• [To be done] Copy the records below word for word, leaving out the pictures.

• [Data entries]

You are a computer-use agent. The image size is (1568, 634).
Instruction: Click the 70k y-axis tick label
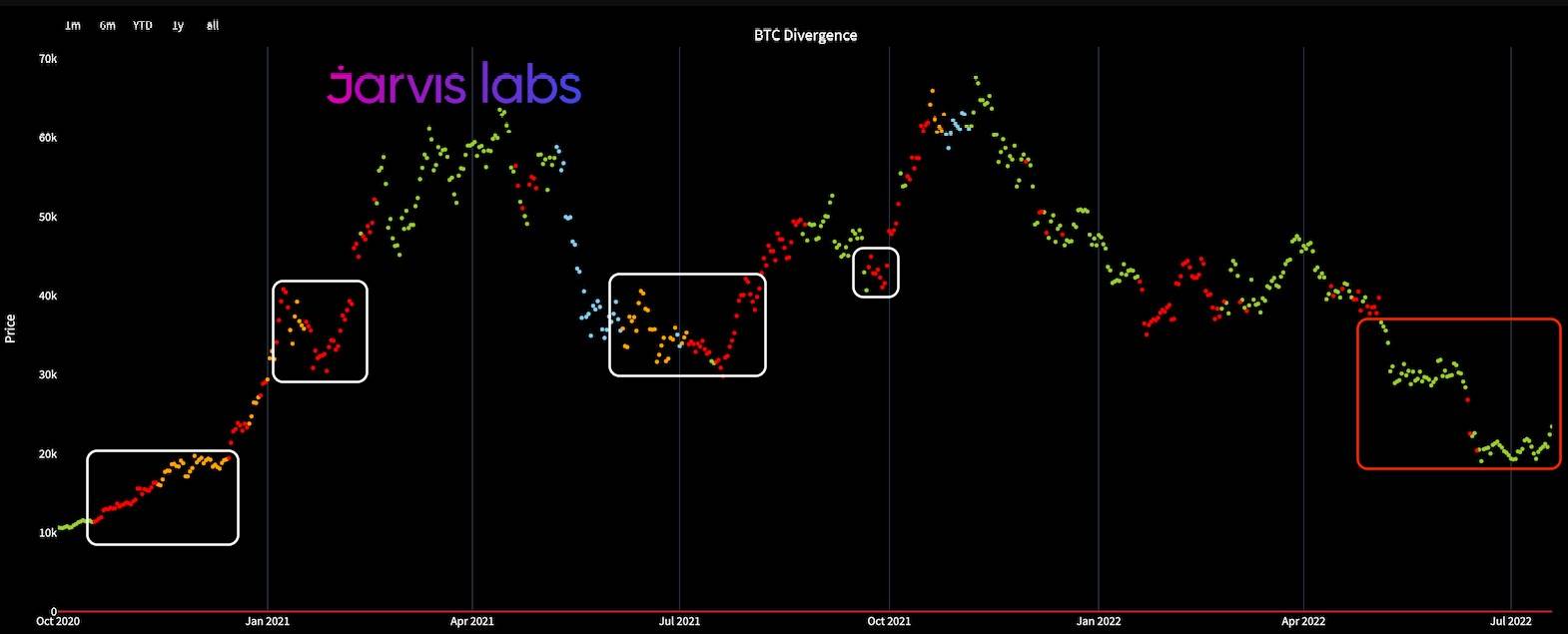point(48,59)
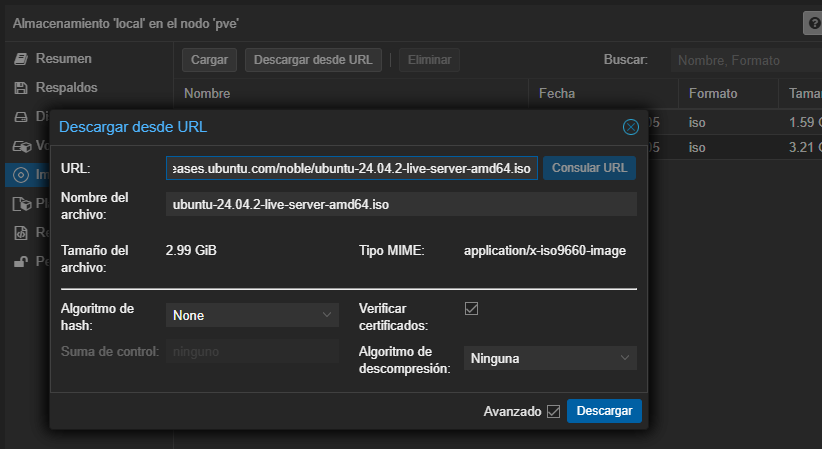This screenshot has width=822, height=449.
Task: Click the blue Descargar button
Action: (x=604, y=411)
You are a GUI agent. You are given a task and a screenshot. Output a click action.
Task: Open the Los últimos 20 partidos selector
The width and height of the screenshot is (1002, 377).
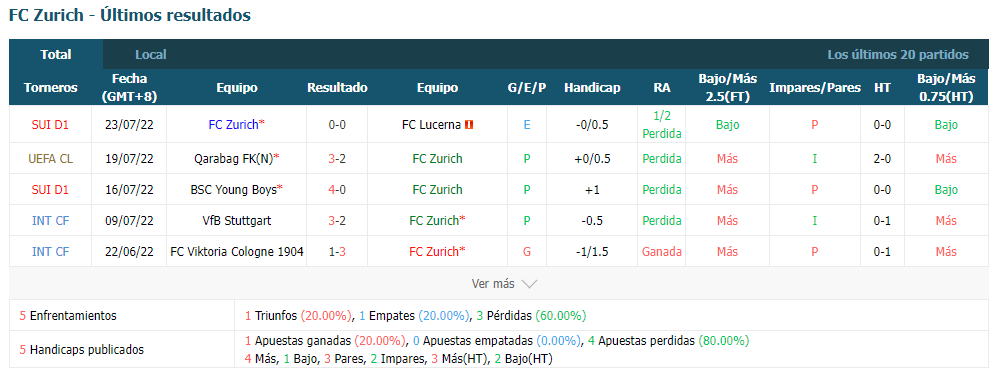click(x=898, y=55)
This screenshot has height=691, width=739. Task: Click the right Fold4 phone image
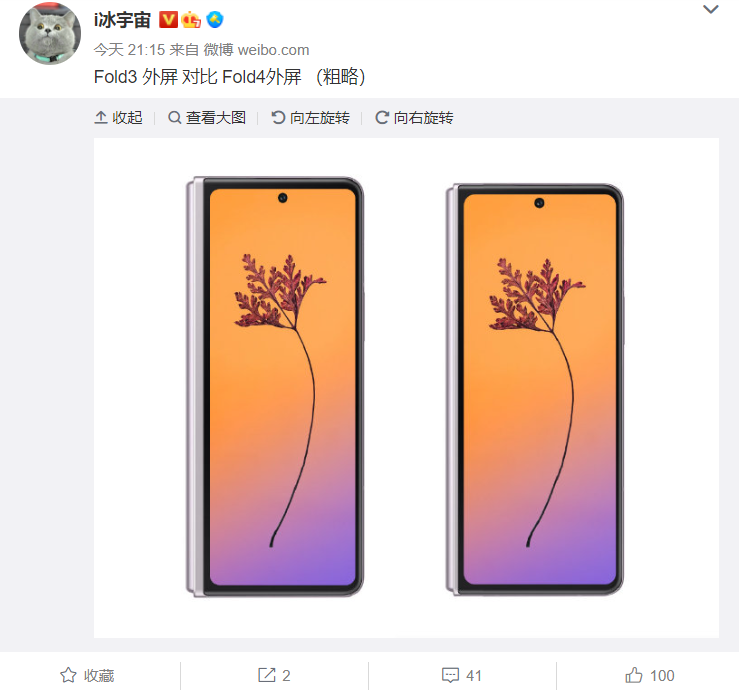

• [Answer below]
You are a computer-use agent. The image size is (1568, 634).
Instruction: Click the 70k y-axis tick label
point(48,59)
This screenshot has width=822, height=449.
Task: Click the blue Descargar button
Action: (x=604, y=411)
You are a GUI agent. You are given a task and a screenshot. Output a click action.
Task: Open the Los últimos 20 partidos selector
The width and height of the screenshot is (1002, 377).
click(x=898, y=55)
This screenshot has height=691, width=739. Task: Click the right Fold4 phone image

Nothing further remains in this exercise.